Dr. Hammond's head came up again.

“I jumped,” he said with a wry grin. “Brewster said, ‘I'm tired of you. Out you go!' But I didn't wait for the word go—I beat the pistol. And those infernal brambles practically skinned me alive.”

“Better alive than dead, sir,” said Inspector Boyce. He looked at Algy with a dubious expression. “Well, sir, all this is a bit awkward for me. You see, what with one thing and another, the evidence had got pretty well piled up against you, and—well—it's a bit awkward, but I've got a warrant for your arrest.”

Dr. Hammond gave a groan.

“Boyce, you continue to blither, and I warn you that I am in no state to be blithered at. That's my professional opinion. Free, gratis, and for nothing. Here, give me a hand up—I don't want a crick in the neck as well as a sock on the jaw.” He groaned again as he got to his feet. “Now, Boyce, get this into your head. The, I hope, late Mr. Brewster murdered Sir Francis Colesborough and Sturrock, and did his best to murder Mr. Somers and me. He boasted about Sir Francis and the butler—I heard him. Mr. Somers saw him shoot at me, and I saw him shoot at Mr. Somers. Now what's your damn fool warrant worth? Hang it all, man, you can't go arresting him now!”

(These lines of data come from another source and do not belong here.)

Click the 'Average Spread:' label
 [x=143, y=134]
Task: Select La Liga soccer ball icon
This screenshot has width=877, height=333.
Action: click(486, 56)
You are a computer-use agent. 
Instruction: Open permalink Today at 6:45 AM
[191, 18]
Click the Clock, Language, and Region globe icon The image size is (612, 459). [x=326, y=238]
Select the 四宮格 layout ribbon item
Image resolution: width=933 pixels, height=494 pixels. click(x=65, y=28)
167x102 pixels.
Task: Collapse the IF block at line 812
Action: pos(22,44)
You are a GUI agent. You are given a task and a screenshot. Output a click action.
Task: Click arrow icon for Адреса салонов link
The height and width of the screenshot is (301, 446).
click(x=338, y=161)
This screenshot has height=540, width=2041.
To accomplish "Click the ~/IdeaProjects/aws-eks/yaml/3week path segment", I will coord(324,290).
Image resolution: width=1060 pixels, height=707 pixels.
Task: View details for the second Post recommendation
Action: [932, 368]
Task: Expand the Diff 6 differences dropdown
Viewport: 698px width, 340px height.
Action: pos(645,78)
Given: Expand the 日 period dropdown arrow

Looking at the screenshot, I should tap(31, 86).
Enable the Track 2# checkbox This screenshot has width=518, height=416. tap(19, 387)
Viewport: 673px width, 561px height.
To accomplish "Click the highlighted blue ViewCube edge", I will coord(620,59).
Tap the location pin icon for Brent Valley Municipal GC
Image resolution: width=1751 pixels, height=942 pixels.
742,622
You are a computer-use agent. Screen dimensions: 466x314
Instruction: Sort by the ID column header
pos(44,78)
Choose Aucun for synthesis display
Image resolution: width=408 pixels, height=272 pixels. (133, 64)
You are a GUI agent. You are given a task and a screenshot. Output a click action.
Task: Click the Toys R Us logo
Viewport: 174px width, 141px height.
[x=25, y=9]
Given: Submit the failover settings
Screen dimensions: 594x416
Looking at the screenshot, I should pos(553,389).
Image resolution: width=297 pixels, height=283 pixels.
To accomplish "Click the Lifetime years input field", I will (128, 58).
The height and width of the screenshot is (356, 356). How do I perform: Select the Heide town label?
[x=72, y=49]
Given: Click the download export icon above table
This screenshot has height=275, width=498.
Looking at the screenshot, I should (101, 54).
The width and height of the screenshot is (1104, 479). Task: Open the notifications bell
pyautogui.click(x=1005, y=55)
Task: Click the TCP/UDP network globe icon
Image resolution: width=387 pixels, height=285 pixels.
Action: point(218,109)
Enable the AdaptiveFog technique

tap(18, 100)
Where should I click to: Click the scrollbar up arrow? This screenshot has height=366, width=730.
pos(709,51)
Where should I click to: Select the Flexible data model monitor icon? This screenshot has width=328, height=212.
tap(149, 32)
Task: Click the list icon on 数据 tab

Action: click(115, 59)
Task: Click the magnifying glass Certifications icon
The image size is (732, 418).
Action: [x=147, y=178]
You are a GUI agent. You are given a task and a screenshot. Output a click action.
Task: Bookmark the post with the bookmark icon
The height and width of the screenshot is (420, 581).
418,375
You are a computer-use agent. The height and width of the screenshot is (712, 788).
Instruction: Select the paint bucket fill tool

Inspector Boyce coughed slightly.

“If you were feeling up to it, sir, what I would suggest would be for you and Mr. Somers to go along with me to see the Chief Constable—”

“I don't feel up to it,” said Dr. Hammond bitterly. “I feel very ill. I require a strong stimulant, a nice hot bath, and a complete change of clothing. But I'm a martyr to duty.”

A hail came up from the quarry. The Inspector went and looked over the edge.

“Found him?” he called out.

“Yes, sir.”

“Dead?”

“Yes, sir.”

“Well, that's going to save everyone a lot of trouble,” said Dr. Hammond.

XL

“Darling, I think it went off
too
marvellously,” said Sylvia Colesborough. She shed her grey fur coat and leaned back in the sofa corner. “Algy darling, ring for tea, will you? I could drink cups, and cups, and cups. I didn't think anyone could ask so many questions as that Coroner did. But he was rather sweet too. Didn't you think it was rather sweet of him to say he quite understood how upset I must be feeling?”

Gay giggled—she couldn't help it. The giggle slid off into something like a sob. They had just come back from an inquest upon the two murdered men and the man who had murdered them, and Sylvia was talking as if she had been opening a bazaar. Sylvia
would
.

Gay shivered, and was glad when Algy came and sat on the arm of the big chair and put a hand on her shoulder. It had been perfectly horrible, but at least Algy was cleared, and Sylvia was apparently going to get off scot free. She had given her evidence with a good deal of inconsequent charm. She had looked ethereally lovely in her black. Her voice had faltered in all the right places, and she had wept when she described the scene in the yew walk. The Coroner had asked her a great many questions, but neither he nor anyone else had so much as mentioned the Home Secretary's lost memorandum. As far as this inquest went, it had never been stolen, and Lady Colesborough could not be supposed to have known of its existence.